Biographies, Memoirs, and Essays, Oh My!
In These Precious Days, novelist Ann Patchett reflects on her life in a deeply felt essay
collection. Chinese artist Ai Weiwei recalls a century of Chinese history through his remarkable life and that of his family in 1000 Years of Joys and Sorrow, while the almost century-old Mel Brooks looks back on a lifetime of making people laugh in All About Me! Huma Abedin chronicles her life from a childhood raised in several countries to becoming Hillary Clinton’s top aide in Both/And, while Kal Penn looks at his career from actor to Obama staffer and back to actor again in You Can’t Be Serious. Model Emily Ratajkowski explores feminism and sexuality in her incisive debut My Body, while Mayukh Sen considers the impact of seven immigrant women who influenced the way we eat in Taste Makers. In The Deeper the Roots, Michael Tubbs recounts his life in Stockton, California, from poverty to becoming the city’s first Black mayor and the youngest mayor of a major city in the U.S. And, Rachel Held Evans, a Christian writer who was unafraid to question the Church, has the final word in the posthumously published Wholehearted Faith.
History and Politics.
In The 1619 Project, Nikole Hannah-Jones argues that American history can be best understood
not with the nation’s independence in 1776 but the arrival of the first slave ship in 1619; in a similar vein, Kyle T. Mays looks at the shared history and conflict between Black and Native Americans in An Afro-Indigenous History of the United States.

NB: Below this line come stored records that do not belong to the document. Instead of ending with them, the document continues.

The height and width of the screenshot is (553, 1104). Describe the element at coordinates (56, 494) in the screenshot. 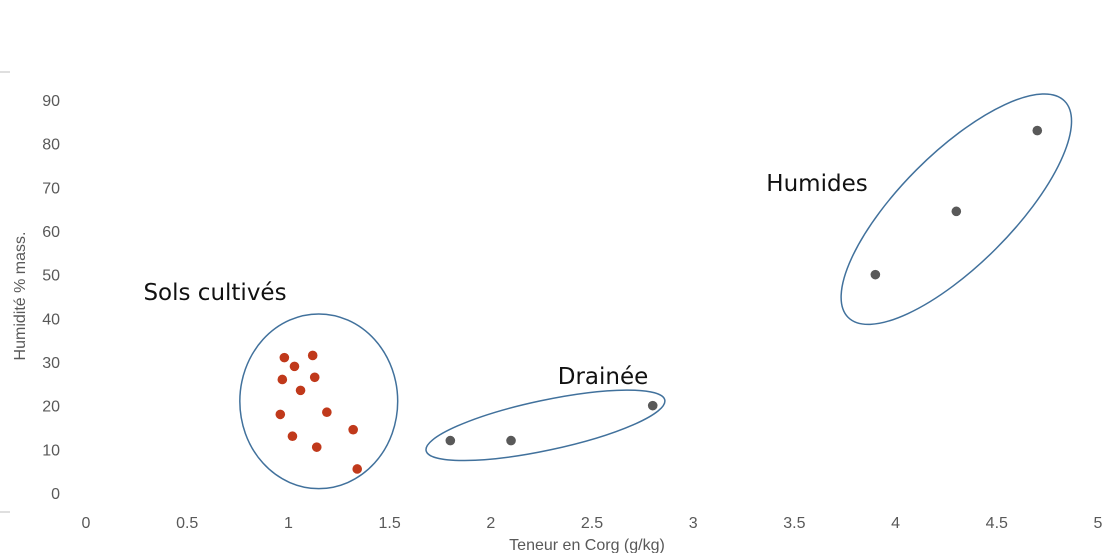

I see `y-tick-label: 0` at that location.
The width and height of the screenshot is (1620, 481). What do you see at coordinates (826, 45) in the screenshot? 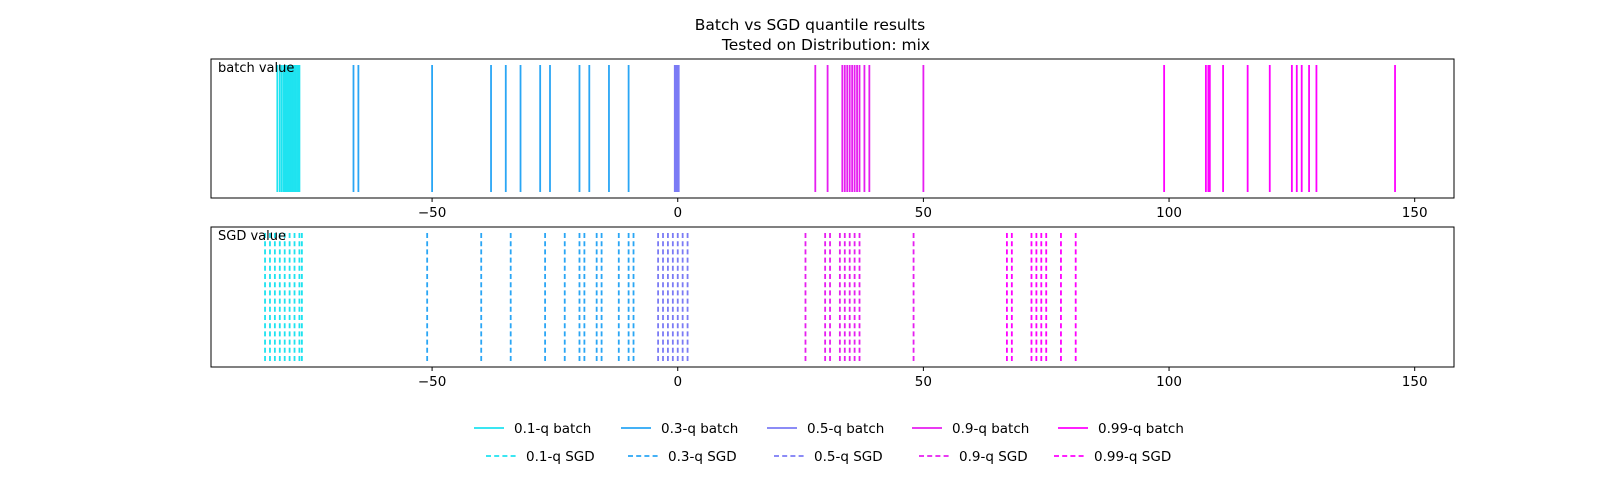
I see `figure-subtitle: Tested on Distribution: mix` at bounding box center [826, 45].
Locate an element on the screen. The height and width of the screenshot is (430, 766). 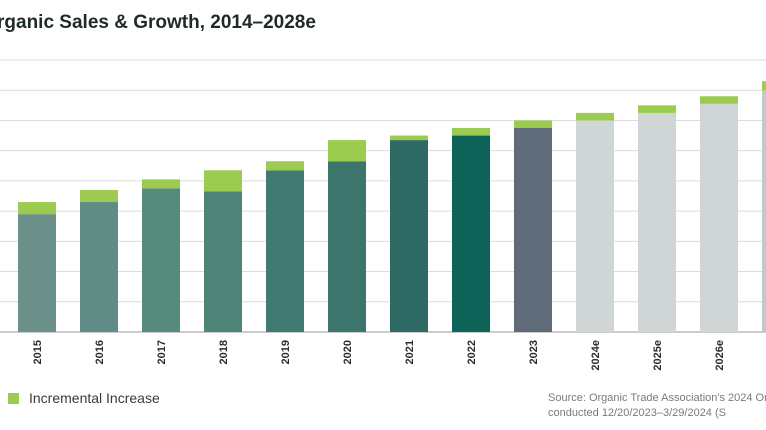
bar-increment-2025e is located at coordinates (657, 109).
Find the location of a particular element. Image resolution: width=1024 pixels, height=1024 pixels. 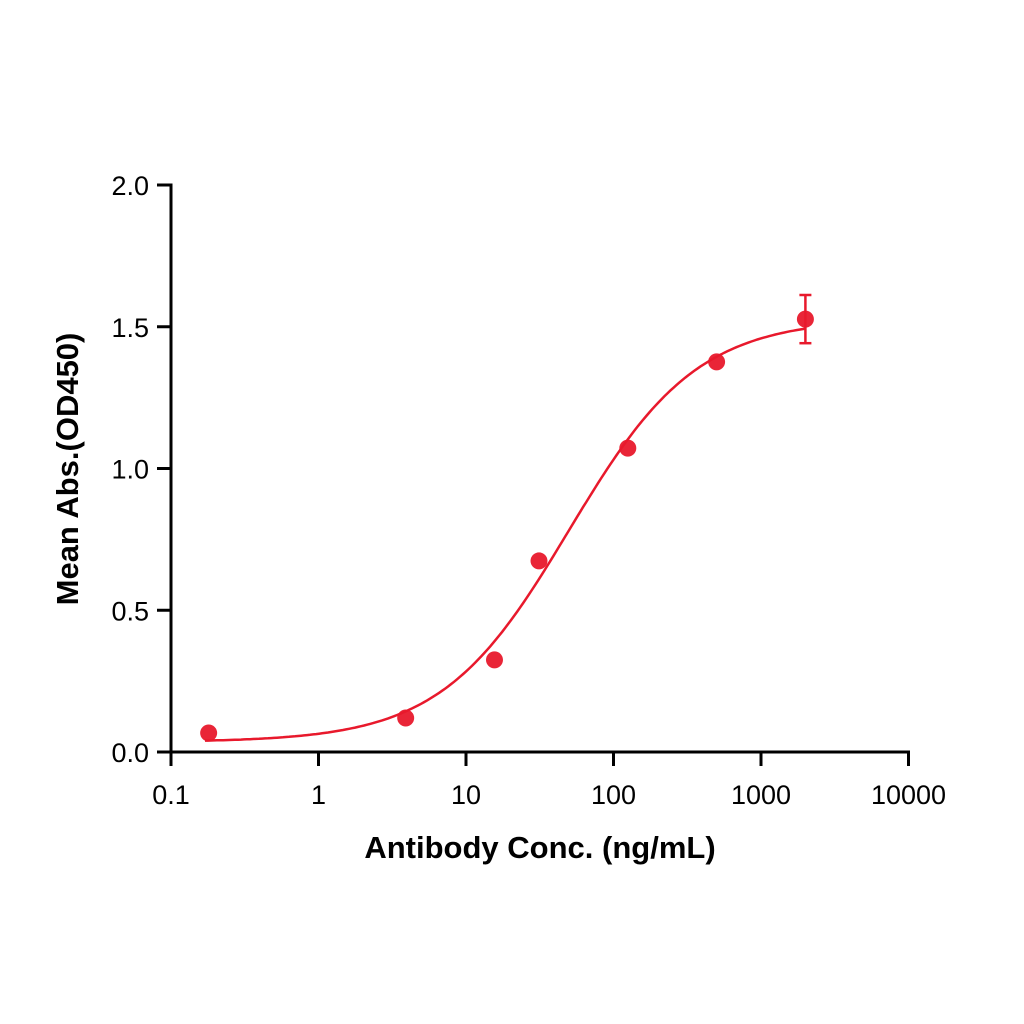

x-tick-label: 0.1 is located at coordinates (171, 795).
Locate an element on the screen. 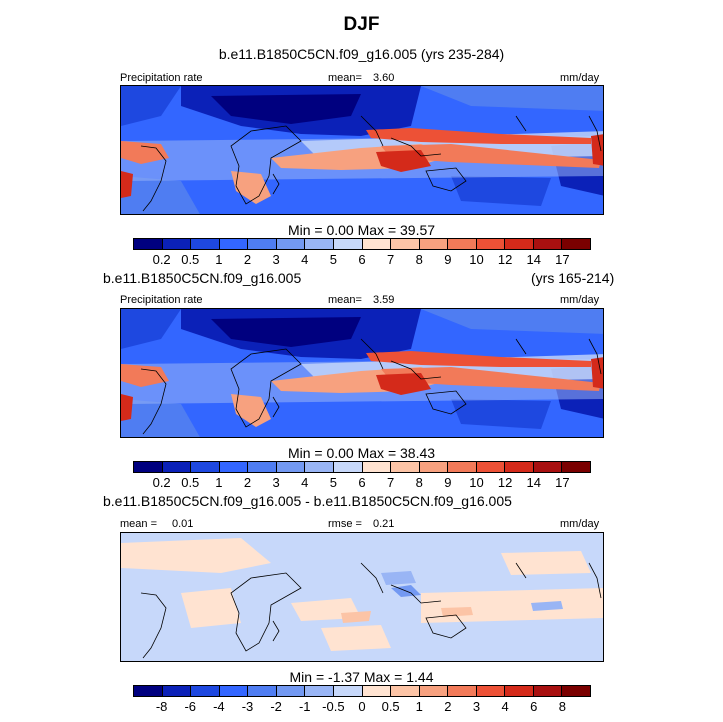 The width and height of the screenshot is (723, 722). colorbar-tick-label: -3 is located at coordinates (248, 706).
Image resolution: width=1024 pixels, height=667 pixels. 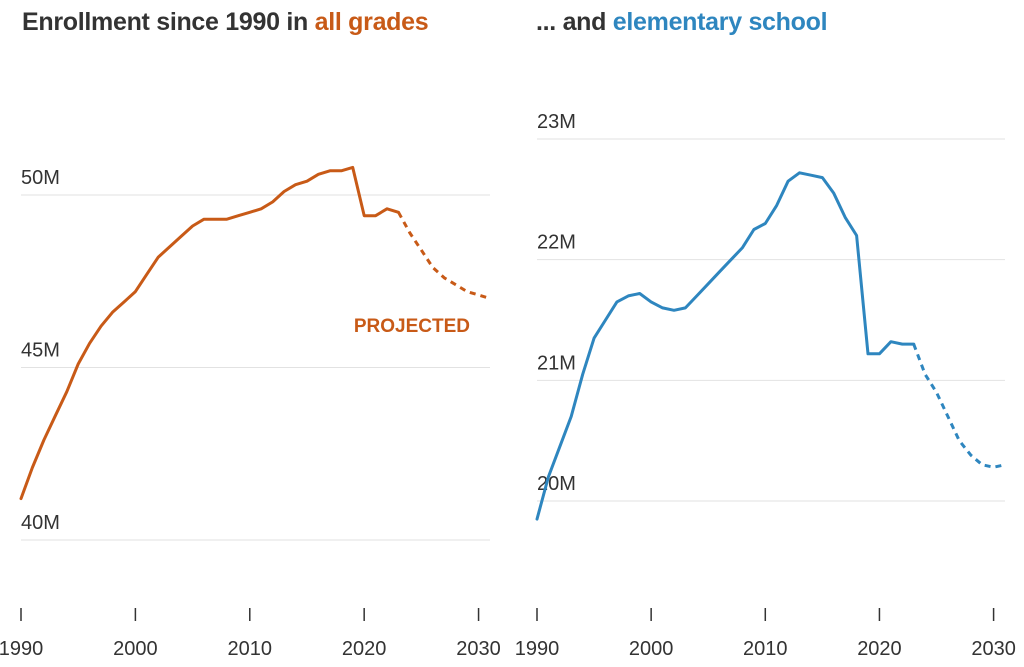 I want to click on left-title-highlight: all grades, so click(x=372, y=22).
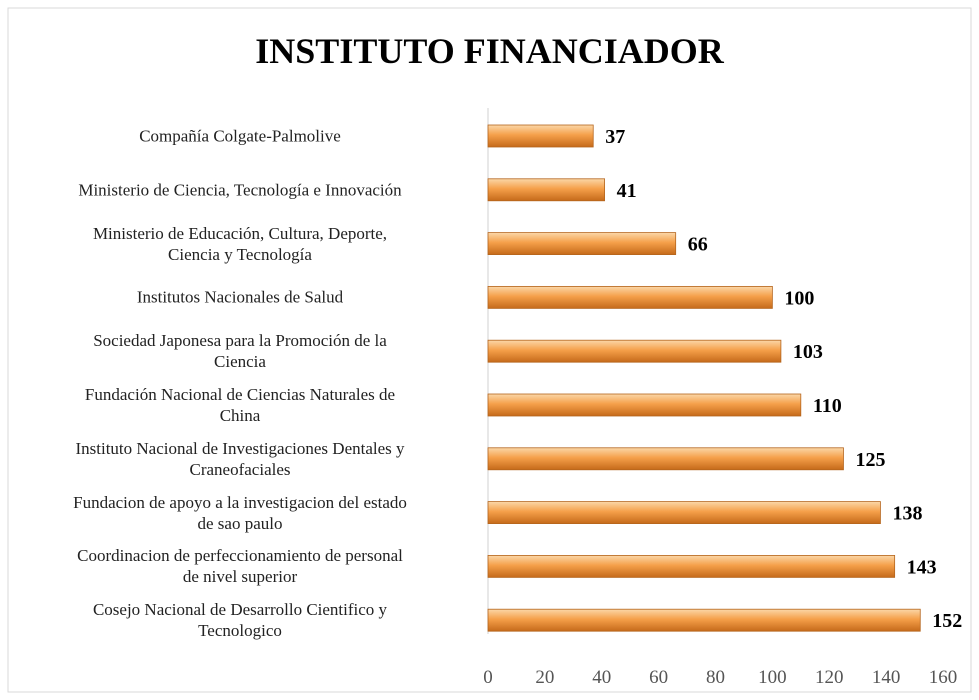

Supreme Court expert Linda Greenhouse takes a deep dive into the momentous year when Ruth Bader Ginsberg was replaced by Amy Comey Barrett, cementing a conservative bloc, in Justice on the Brink, while Jonathan Karl recounts the final months of the Trump presidency and its aftermath in Betrayal. And in The Hidden Case of Ewan Forbes, Zoe Playdon reveals the impact that a secret verdict had on transgender rights.
One of a Kind.
Are you a fan of the Oscar-winning documentary My Octopus Teacher? If so, be sure to check out Underwater Wild for an immersive journey to the depths of the ocean; if you’re more interested in land vs sea, Atlas of the Invisible uses data to create beautiful maps that show us everything from levels of happiness to the most at-risk because of geopolitical struggles.
Haruki Murakami is famous for his novels; now he’ll also be known for his eclectic and extensive t-shirt collection in Murakami T. Lowbrow culture is rarely taken seriously, if not maligned altogether; in Tacky, Rex King finds that it’s a cause for celebration. And finally, poet Kate Baer takes vitriolic messages from online trolls and turns them into uplifting and hopeful poems in I Hope This Finds You Well.